Peter explained what the role of a trustee is, commenting: "Well, trustees obviously are concerned with the overall accountability and governance of the organisation.
"We have what are known as fiduciary duties in terms of making sure that what we do is legal, decent and honest, and I contribute to that.
"I've worked in various organisations as chair or as a board member, including big national organisations. Recently, I chaired a thing called the Northern Ireland Housing Executive for 10 years, where I oversaw a budget of £1.5 billion. So I'm well versed in this type of position and charity law on the whole. Most importantly, I'm well versed in terms of what represents good governance, good accountability, good management.
"The role of the trustees is to hold The Kirkwood's management team to account and support their activities and decisions. So our job is to, if you like, act as the governors rather than the actual executive team."
The Kirkwood are always looking for new trustees, so if you think you have the skills to help us please get in touch.
On recruiting new trustees Peter said: "There are various ways in which you can become a trustee.

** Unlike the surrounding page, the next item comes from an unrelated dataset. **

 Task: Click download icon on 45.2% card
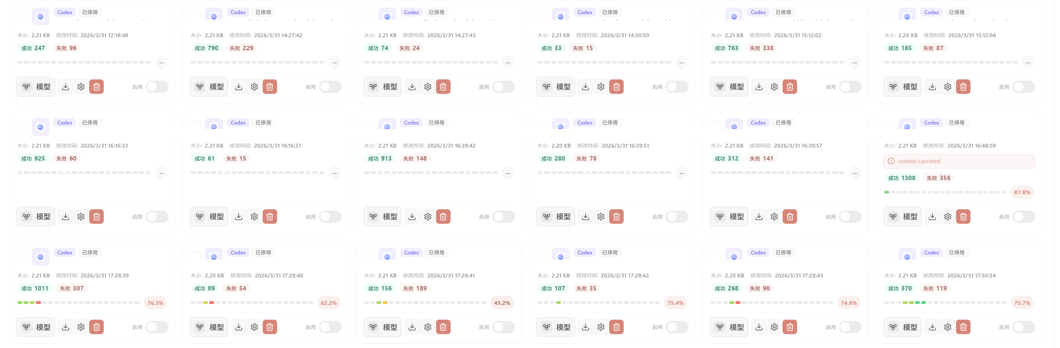click(x=412, y=327)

"We would welcome contributions from everyone and anyone who wants to get involved. Being a trustee does bring with it challenges in terms of a commitment of time and expertise, making use of your contact network and understanding the evolving circumstances within which The Kirkwood operates. However it is also very rewarding in terms of actually being able to make that contribution, to put something back and to be able to contribute to a professional resource and wonderful charity."
Finally Peter added: "Without The Kirkwood it would cost the NHS a lot of money with the services we provide. We support hundreds of people across Kirklees.
“Finally, I just want to say a huge thank you to Michael Crowther and the entire team – who run The Kirkwood on a daily basis – for the work they do. It's absolutely brilliant and inspirational to think of how we represent really good practice, not just locally but nationally."